# Is it greener on the other side?



## VictoriaTT (Dec 21, 2012)

I feel like running away from my marriage, I have been with this man since I was 14 years old, so 13 years now, married for 3 years, I have no idea whats out there, i have never dated, not a clue. 

When i'm on my own I feel completely exhilerated and energised, I love feeling independent and free. I loved it. When i'm home with him I feel trapped, anxious and I feel like this relationship is taken every last bit of energy from me. It's such hard work. I'm tired of trying to be happy when i'm not. 

I'm a motivated person, I earn more than double than my husband, i'm always studying new things and trying new things, I have goals and aspirations. He has no goals or drive, he is always complaining about his job but he won't get an education or fight for a new job, he can't sell himself or be enthusiastic enough about anything to convinceanyone to give him any opporunities. I'm starting to think there must be a better life out there. 

He loves me to pieces and I have explained my unhappiess and my goals with him and he wants me to stay, but will he change? I can't 'fix' him, i'm tired of trying. Not sure what to do. He loves me so I should stay, but i'm unhappy. Should it be this hard? Is this normal? Or is there better out there? I woudn't know.


----------



## Waking up to life (Nov 29, 2012)

I feel your pain. I met my H when I was 15...dated through high school, got married when I was 19. 19 years later, I have similar feelings to yours. I wish I would've recognized them sooner like you have.
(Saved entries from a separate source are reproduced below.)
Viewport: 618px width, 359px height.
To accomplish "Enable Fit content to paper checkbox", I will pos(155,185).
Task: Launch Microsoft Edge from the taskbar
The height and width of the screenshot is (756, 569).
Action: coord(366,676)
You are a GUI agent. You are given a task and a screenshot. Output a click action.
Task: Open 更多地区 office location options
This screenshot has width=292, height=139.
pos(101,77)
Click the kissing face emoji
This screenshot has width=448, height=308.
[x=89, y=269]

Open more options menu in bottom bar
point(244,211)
But I didn't allow myself to think about it b/c I figured I married him willingly so I should just have to deal with it. 

But...at such a young age, I didn't know what I really wanted out of life. I didn't know what a true, mature partnership really felt like. I am much like you...I feel free and energized when I'm alone. When I'm with him, I feel repressed, anxious, and sad. He too will complain about everything but do nothing to change things. 
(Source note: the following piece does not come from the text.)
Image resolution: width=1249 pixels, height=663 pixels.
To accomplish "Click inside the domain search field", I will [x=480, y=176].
There is a mismatch with my H and I in how we envision our ideal lifestyle. If I want more than what we have, or if what I want will take hard work and sacrifice, he thinks I'm being unrealistic. 

I don't have a lot of advice for you except dont go on indefinitely like I have always hoping things will magically get better. They won't. Not without a lot of effort on your part and your husband's. Seek counseling. Try to get him to go, but if he won't, go on your own.


----------



## SimplyAmorous (Nov 25, 2009)

It doesn't sound like you are compatible at all....you being a very energetic success driven independent woman, who married a simple man, maybe a little on the lazy side, but not the same goals and aspirations... you've only been married for 3 yrs... was he this way 3 yrs ago also ....after being together dating for 11 yrs before this?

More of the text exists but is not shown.